Dans tous ces cas, nous sommes confrontés à des situations de dialogue, soit dans le but d’argumenter, d’imposer un point de vue, soit dans celui d’établir une position d’équilibre où chaque participant trouve satisfaction. La notion de dialogue s’avère alors très proche de celle de jeu.

Cet article, publié dans Langage, Philosophie, est tagué , , , , , , , . Ajoutez ce permalien à vos favoris.

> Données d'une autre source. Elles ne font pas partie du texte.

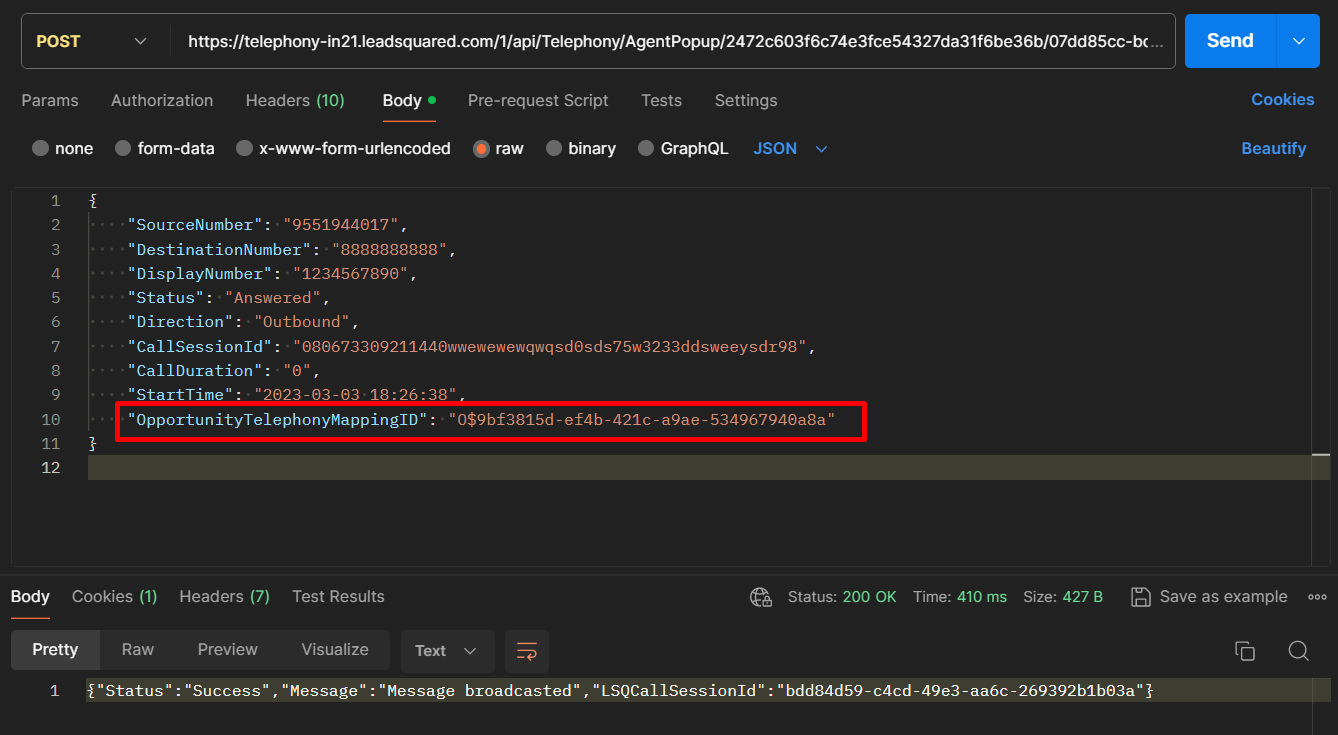The width and height of the screenshot is (1338, 735).
Task: Choose the binary body radio option
Action: click(x=555, y=149)
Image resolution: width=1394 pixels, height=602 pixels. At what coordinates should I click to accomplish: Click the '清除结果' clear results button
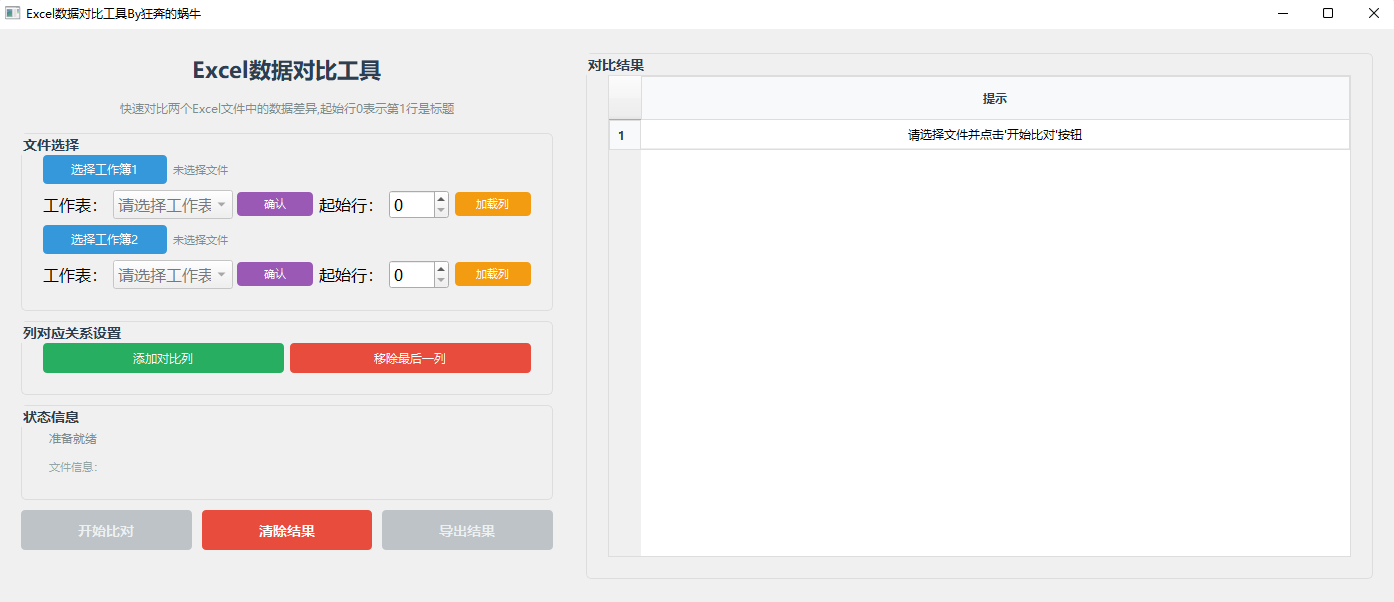point(286,530)
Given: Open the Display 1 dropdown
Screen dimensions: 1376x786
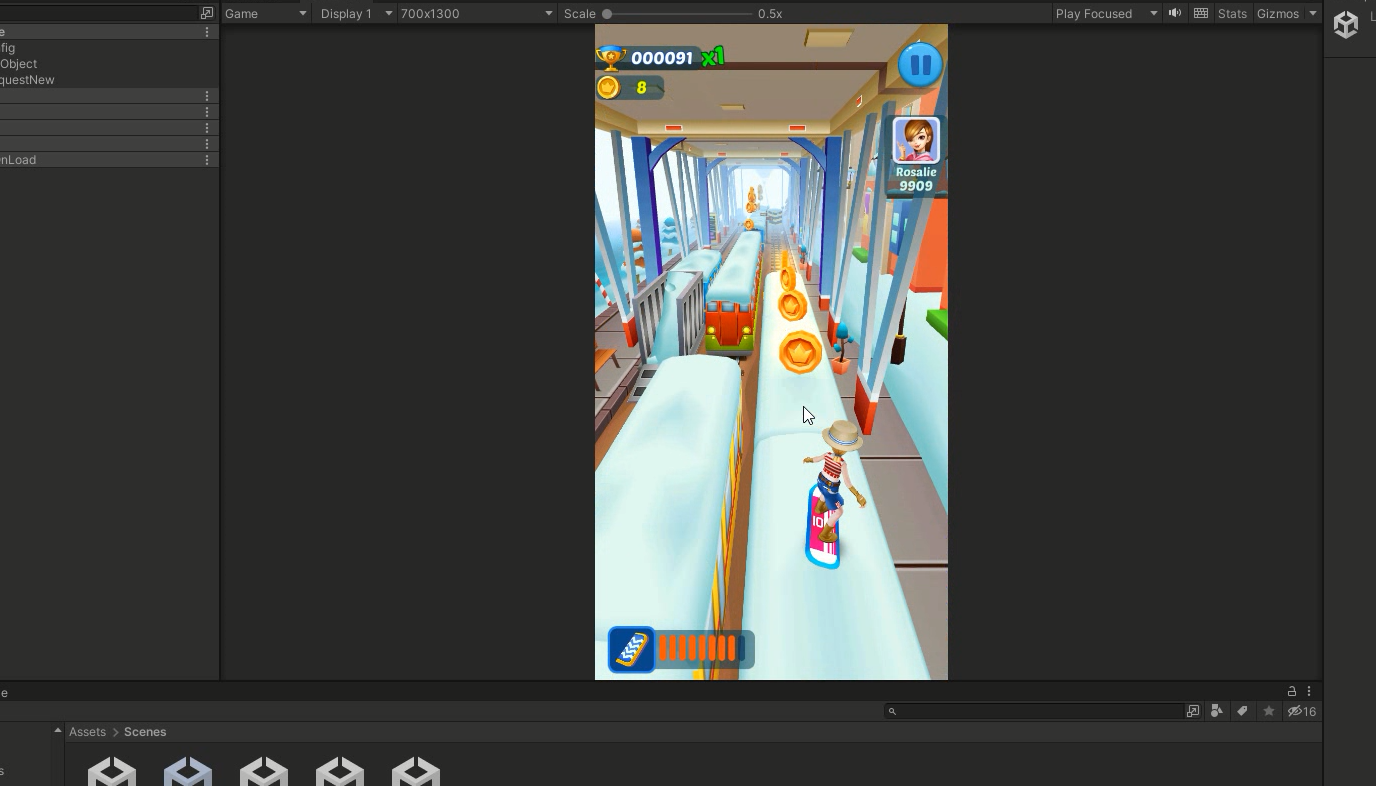Looking at the screenshot, I should pos(355,13).
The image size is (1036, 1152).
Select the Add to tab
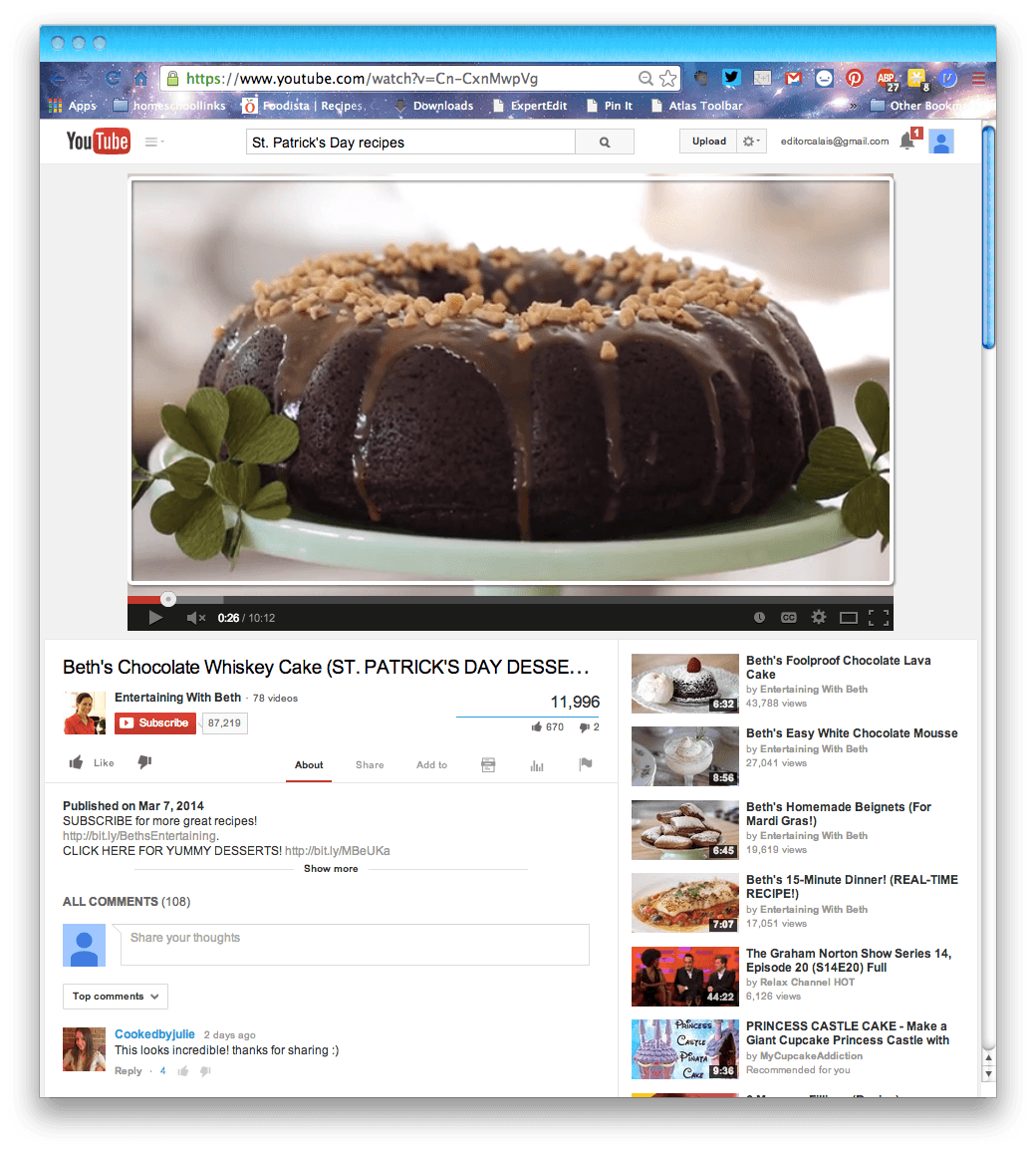click(431, 764)
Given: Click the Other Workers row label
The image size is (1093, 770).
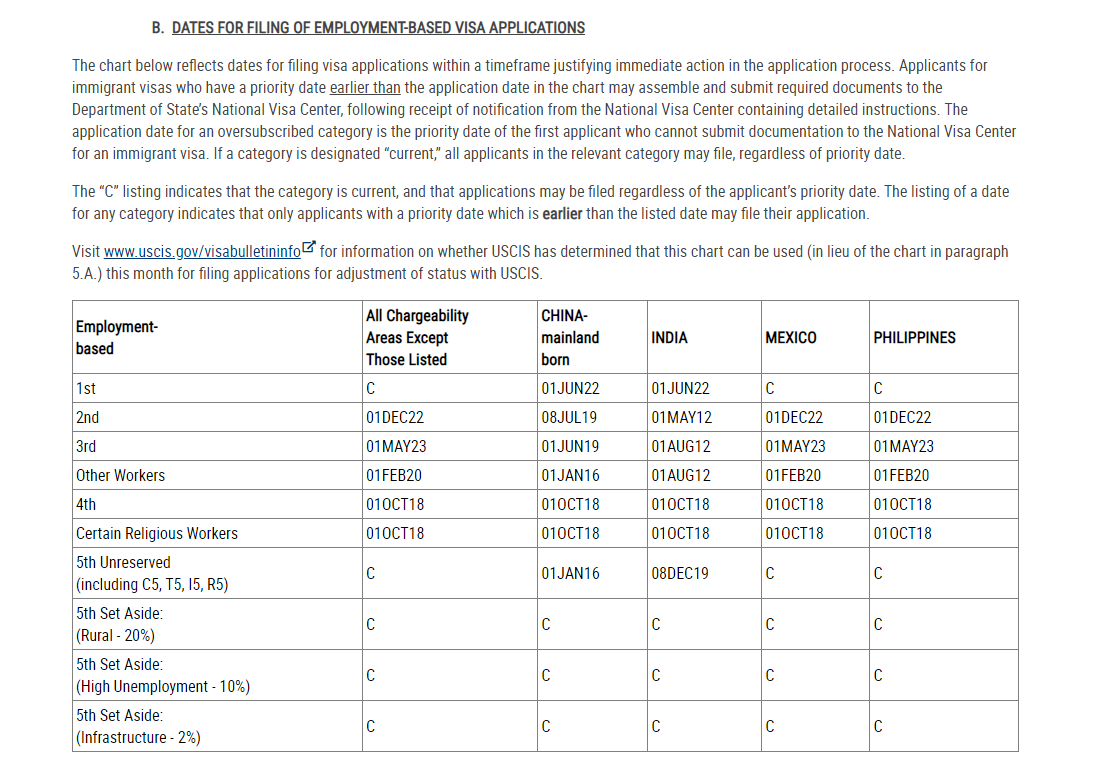Looking at the screenshot, I should [x=121, y=475].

2 commentaires pour Colloque « partage du sens » – 20/10/2017

  1. Les intervenants dans ce type de colloque pourraient s’appeler des « prédicateurs » ! 😉

    J’aime

  2. Debra dit :

    Sigh.
    Je lis votre billet après une semaine passée à déménager l’appartement de ma belle mère de 91 ans, installée depuis trois mois dans une maison de retraite en région parisienne…
    Par fieffé orgueil, j’ai balancé un certain nombre de préjugés sur ce qu’est la démence, préjugés qui nous sont servis par une civilisation o combien positiviste et fière de l’être, tout comme je fais un bras d’honneur au corps médical de manière générale, en m’en tenant le plus loin possible (ce qui est du sport, comme je suis fille, femme, et mère de toubib…).
    Je constate la ressemblance troublante entre la démence… précoce, et la démence du vieillard, et combien il s’agit d’un phénomène qui se manifeste dans la langue.
    Les propos stéréotypés de ma belle mère sont une forme… d’anti-information, et mettent en lambeaux toute théorie positiviste du langage comme information, d’ailleurs.
    C’est assez déstabilisant, quand on se rend compte à quel point nous avons été.. pervertis par la théorie de la communication/information… dans notre position d’êtres parlants et écoutants (dans les cas où l’écoute est encore possible, des fois, je me le demande…).
    Il y a des contextes où le sens fait défaut.
    Où le sentiment de partager une langue commune fait défaut entre deux personnes, et ceci, malgré le fait qu’il y ait des énoncés avec des sujets, des prédicats, qui sont construits d’une manière… sensée…
    C’est très troublant tout ça.
    Macbeth a du vivre quelque chose comme ça, dans un contexte d’extrême instabilité sociale (dans la pièce).
    Quand la société vit une condition d’extrême instabilité, on peut dire que la possibilité pour les hommes et les femmes de partager une langue qui est perçue comme UN BIEN COMMUN s’effrite, et c’est une catastrophe pour tout le monde, une catastrophe qui pénètre jusqu’à l’intimité de la personne, d’ailleurs.
    Après toutes ces années passées à scruter « Macbeth », je suis assez convaincue que c’est ce qu’on voit dans la pièce. L’effritement du sens commun garanti par la langue. Terrifiant.